WHAT IS REQUIRED: Please report how many lines in the records below contain the word "computer", and give nothing else.

Pixel coordinate grounding data:
━━━
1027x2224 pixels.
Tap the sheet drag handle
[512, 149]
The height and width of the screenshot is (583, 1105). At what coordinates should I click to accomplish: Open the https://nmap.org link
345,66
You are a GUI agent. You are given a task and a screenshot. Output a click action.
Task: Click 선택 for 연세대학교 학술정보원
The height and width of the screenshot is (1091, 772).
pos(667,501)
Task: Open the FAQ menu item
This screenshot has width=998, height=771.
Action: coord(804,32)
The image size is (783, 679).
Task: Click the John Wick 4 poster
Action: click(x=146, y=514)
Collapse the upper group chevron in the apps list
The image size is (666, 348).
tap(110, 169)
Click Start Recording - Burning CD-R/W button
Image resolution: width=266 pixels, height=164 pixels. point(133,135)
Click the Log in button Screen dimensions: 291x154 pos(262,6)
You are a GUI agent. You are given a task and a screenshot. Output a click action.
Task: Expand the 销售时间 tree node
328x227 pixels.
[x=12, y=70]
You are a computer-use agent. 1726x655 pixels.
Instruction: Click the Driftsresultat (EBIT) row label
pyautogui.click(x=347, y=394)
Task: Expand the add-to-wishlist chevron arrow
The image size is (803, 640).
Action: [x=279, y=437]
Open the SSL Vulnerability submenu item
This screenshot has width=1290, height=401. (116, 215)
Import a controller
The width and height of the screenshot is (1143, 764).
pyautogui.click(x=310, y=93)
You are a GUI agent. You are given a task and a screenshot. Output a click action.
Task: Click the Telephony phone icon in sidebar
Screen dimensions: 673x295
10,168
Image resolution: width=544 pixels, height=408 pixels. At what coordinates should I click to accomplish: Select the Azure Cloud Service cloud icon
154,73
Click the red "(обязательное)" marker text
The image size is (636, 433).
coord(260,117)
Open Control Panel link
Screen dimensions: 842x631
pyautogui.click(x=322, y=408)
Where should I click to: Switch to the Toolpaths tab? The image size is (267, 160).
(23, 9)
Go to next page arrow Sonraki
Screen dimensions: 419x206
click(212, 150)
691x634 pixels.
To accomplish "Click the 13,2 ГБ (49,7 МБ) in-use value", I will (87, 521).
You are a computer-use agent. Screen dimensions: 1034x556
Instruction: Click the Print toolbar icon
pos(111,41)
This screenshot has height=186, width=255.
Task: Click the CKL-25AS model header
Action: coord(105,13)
━━━
OUTPUT FOR THIS TASK: 2